A month ago Addie, Ainslee and I flew to Louisiana to meet up with Grouch for our soybean harvest. I drove a combine until the hurricane came and on a couple of days after. I will never, ever forget coming home to my parents here in the bunkhouse who had Garrett for 3 weeks. He started school while I was away, so there was some relief, but still, it was 3 weeks!!! They had a nice time with him, but my sweet mom shared her experience with Garrett the day I left as "eye-opening." Apparently, Garrett had many off moments a couple of times that first day, and through some welling-up of tears, my mom shared that she "got it" more than ever. She saw, lived, and felt the insanity, the helplessness, and just for a fraction of a fraction of a second (my mom is the most optimistic person you could know!!!!), the hopelessness. She would be the LAST PERSON to ever lose HOPE in Garrett, but he took her to the place I am trying to describe, and once she had been there, Mom and I could communicate even better regarding my feelings and dashed hopes and my still-somewhat-strong wishes. She followed that with a couple other optimism pep talks over her last month here, but still, having been to the depths of this reality was helpful for Mom and me to team up on this even more.

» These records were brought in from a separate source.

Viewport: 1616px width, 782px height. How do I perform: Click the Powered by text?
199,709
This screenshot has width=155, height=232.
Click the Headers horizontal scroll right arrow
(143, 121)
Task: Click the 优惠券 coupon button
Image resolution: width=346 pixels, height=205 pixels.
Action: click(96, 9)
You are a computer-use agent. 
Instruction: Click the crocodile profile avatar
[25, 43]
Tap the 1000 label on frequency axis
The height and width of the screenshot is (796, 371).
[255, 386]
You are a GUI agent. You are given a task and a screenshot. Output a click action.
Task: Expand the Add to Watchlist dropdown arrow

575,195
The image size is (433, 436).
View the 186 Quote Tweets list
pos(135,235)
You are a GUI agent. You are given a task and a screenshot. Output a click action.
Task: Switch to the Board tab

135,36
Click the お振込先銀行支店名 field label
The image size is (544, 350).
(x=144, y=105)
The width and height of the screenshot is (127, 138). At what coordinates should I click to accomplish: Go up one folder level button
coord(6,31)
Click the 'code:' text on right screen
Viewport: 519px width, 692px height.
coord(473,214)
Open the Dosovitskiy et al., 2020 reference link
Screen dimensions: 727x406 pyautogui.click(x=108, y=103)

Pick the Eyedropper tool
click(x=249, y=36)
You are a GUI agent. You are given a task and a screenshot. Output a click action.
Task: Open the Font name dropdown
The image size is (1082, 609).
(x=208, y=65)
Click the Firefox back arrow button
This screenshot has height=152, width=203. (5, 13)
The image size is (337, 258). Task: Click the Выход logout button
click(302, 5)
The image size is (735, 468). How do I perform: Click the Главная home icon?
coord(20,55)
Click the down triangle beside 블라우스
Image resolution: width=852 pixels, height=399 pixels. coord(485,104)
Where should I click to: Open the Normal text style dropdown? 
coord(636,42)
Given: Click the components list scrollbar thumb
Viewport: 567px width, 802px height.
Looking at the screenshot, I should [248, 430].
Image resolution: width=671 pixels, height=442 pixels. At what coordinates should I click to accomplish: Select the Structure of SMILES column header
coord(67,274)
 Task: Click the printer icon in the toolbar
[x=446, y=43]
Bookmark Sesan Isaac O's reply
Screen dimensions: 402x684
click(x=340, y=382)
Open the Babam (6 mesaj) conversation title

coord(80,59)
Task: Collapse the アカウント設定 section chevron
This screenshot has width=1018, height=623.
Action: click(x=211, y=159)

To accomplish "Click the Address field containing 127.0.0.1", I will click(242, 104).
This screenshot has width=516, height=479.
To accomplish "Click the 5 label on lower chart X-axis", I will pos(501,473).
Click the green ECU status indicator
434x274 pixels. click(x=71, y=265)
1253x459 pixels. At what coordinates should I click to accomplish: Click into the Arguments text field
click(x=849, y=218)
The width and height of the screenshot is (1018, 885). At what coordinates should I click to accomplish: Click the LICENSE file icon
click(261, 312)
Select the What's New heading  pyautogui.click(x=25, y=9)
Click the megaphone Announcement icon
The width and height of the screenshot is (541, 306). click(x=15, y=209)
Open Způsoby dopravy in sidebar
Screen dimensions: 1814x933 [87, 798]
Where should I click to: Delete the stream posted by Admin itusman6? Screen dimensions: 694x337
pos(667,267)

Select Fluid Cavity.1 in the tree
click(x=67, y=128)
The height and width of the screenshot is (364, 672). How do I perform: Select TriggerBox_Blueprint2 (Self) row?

Then Mom said something profound another time. While I look at Garrett as parts or moments good or bad or amazing, Mom can step back and see the whole picture. She has been by my side since day one, able to listen, encourage me, help with Garrett. It was an emotional moment for us both, I think, but she said, "It is this DISEASE!!! I can still look back and remember that precious, happiest baby I had ever known. He was not headed this direction in any way at all. Then this disease took him from us. It changed him. It has messed with his little brain and body, and it is terrible and unfair and.......Mito has taken him from us!!!" And I think she had to stop there. And while I try to separate Mito from Garrett and even some days hope it is all going to just get better or resolve, HELLO, he is seven, diapers at night, wetting his clothes almost daily, soaking through nighttime diapers needing linens changed on his bed daily, has some freaky ticks and habits, has major sensory issues, is pretty unpredictable,not able to be left alone, no bowel control, and very, very needy emotionally, on 22 doses of meds and supplements per day, and is a mental moving target. She is right. Mito has taken our child. While his little spirit, no, his AMAZINGLY LARGE SPIRIT resides in our home, in his tiny body, he isn't the sweet, happy, easy baby he was. He did change, a lot, from who he was before this disease took so much of him.

I have written before about my strong desire to sit on God's knee and ask him all sorts of questions when I get to be with Him. But I think I am past that. The insanity of Garrett has erased my desire to ask why. Sometimes I think I know lots of reasons why.

I have written before about how I want to punch God in the nose and scream at him, "HOW COULD YOU DO THIS TO ANYONE, ESPECIALLY MY SON AND OUR FAMILY!?!?!?!?" But I have gotten past that also.

Tonight I long to just crawl into God's lap, put my head against His chest and take a grasp of His robe into my hand and bring it to my cheek, close my eyes, and rest. Rest in Him. I am thankful He is there. Without that hope and confidence, this would be unbearable.


1 comment:

  1. O CL, I just pray......that is all there is sometimes. And I love you all!